L'histoire de Goldstein est vouée à l'échec : une révélation à la fin fait de tout cela un paradoxe, je pense, même si je n'arrive pas réellement à comprendre. Il y a aussi une profonde chair de poule inavouée chez plusieurs des personnages impliqués : après qu'Andrew traque joyeusement Ellen (elle le jette dehors, mais sans crainte), il a une grande chanson révélatrice dans laquelle nous apprenons qu'il a déjà fait ce genre de chose.
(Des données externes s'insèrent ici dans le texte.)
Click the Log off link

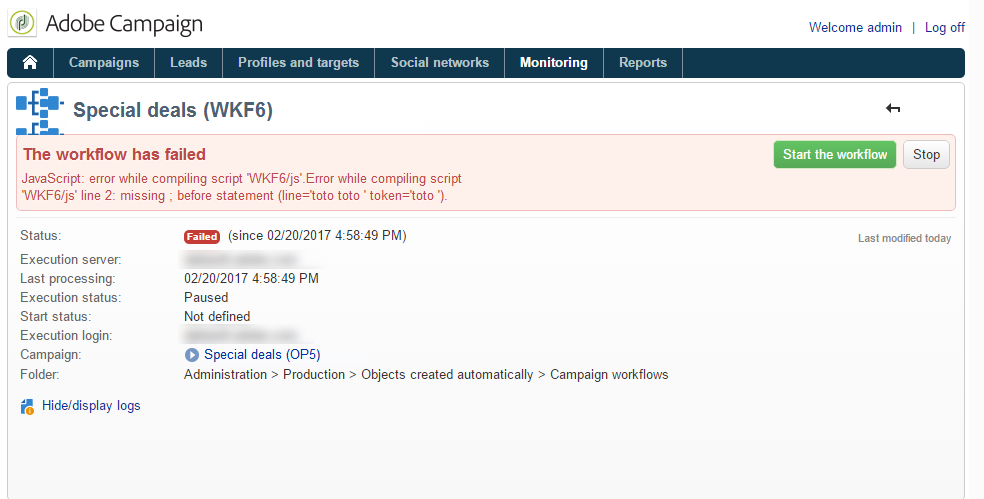[x=944, y=28]
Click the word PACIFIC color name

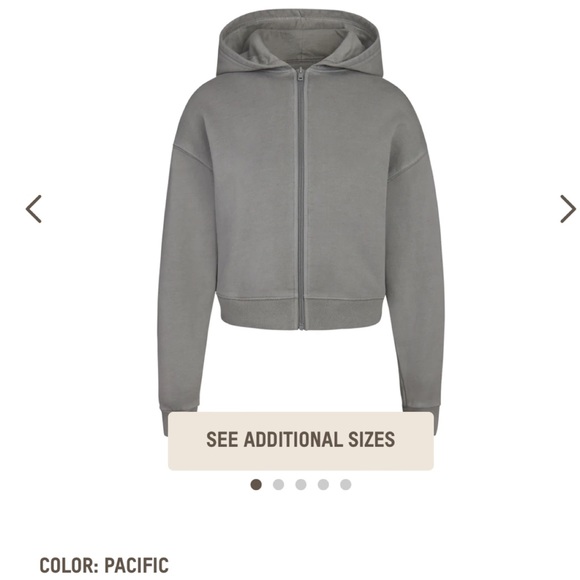[x=136, y=566]
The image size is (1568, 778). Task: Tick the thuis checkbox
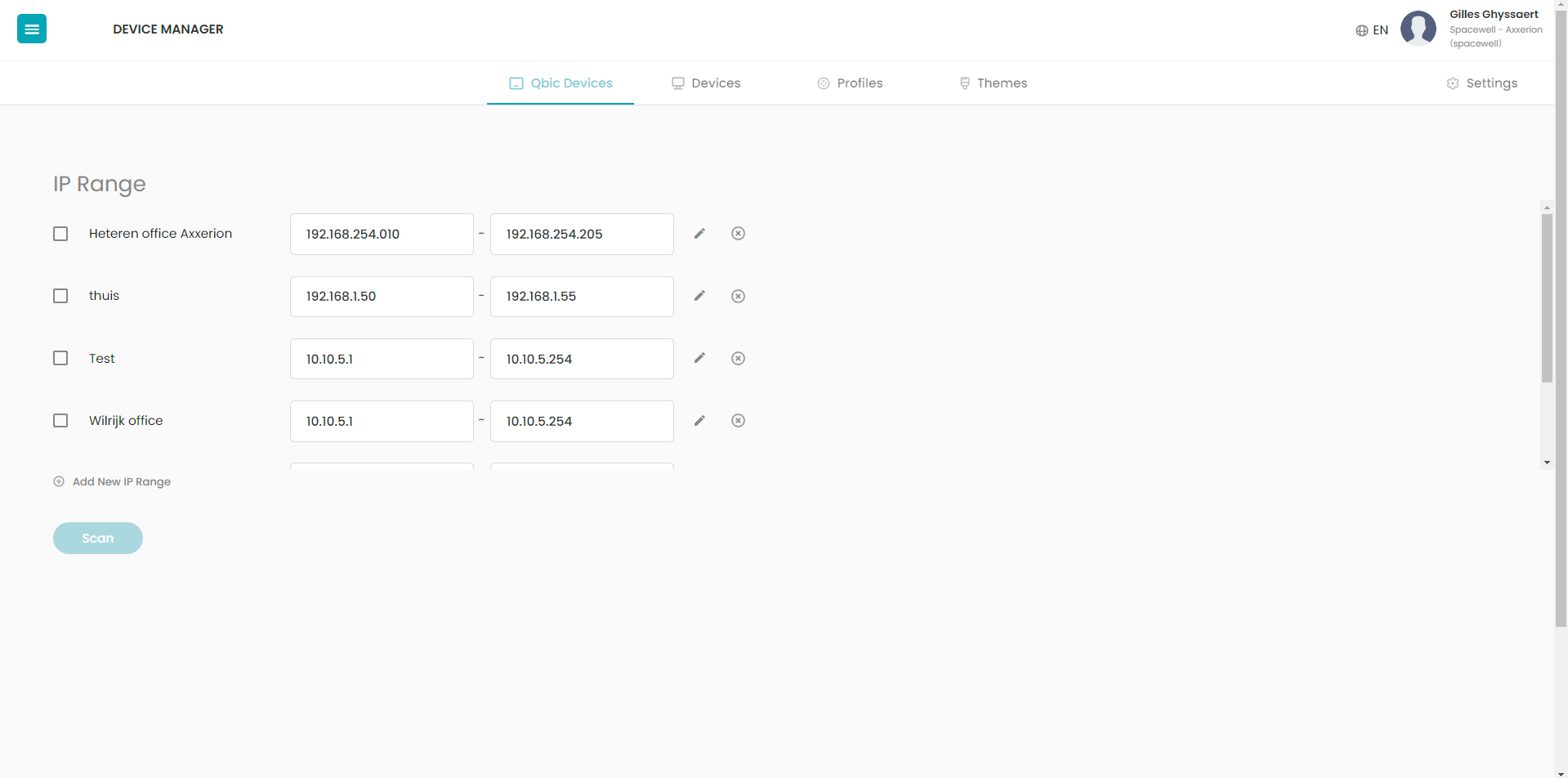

Et ce que Lucy fait à Francis – un homme terriblement perdu dans la souffrance mentale – est une agression. (La façon dont une créature aussi étrange grandit pour devenir la extrêmement cool Estelle Parsons n'est jamais claire.) Le réalisateur Trip Cullman et les acteurs aplanissent autant de choses qu'ils peuvent. Lochtefeld passe toute sa performance à émettre une ambiance « pas une menace », bien que cela signifie que lui et Seibert (avec une belle voix ici) sont un peu fastidieux dans la conversation. Si Friedman avait vécu, peut-être que cette confusion entre ce qui est doux et ce qui est horrible se serait transformée en quelque chose de piquant, de provocateur et d'étrange. Est-ce que toute romance est juste… un mauvais souvenir ? Vous pouvez imaginer une comédie musicale qui demanderait une telle chose, mais ce travail n’a jamais été terminé.
Finsest au New York Theatre Workshop jusqu'au 29 mars.
Soldat inconnuest à Playwrights Horizons jusqu'au 29 mars.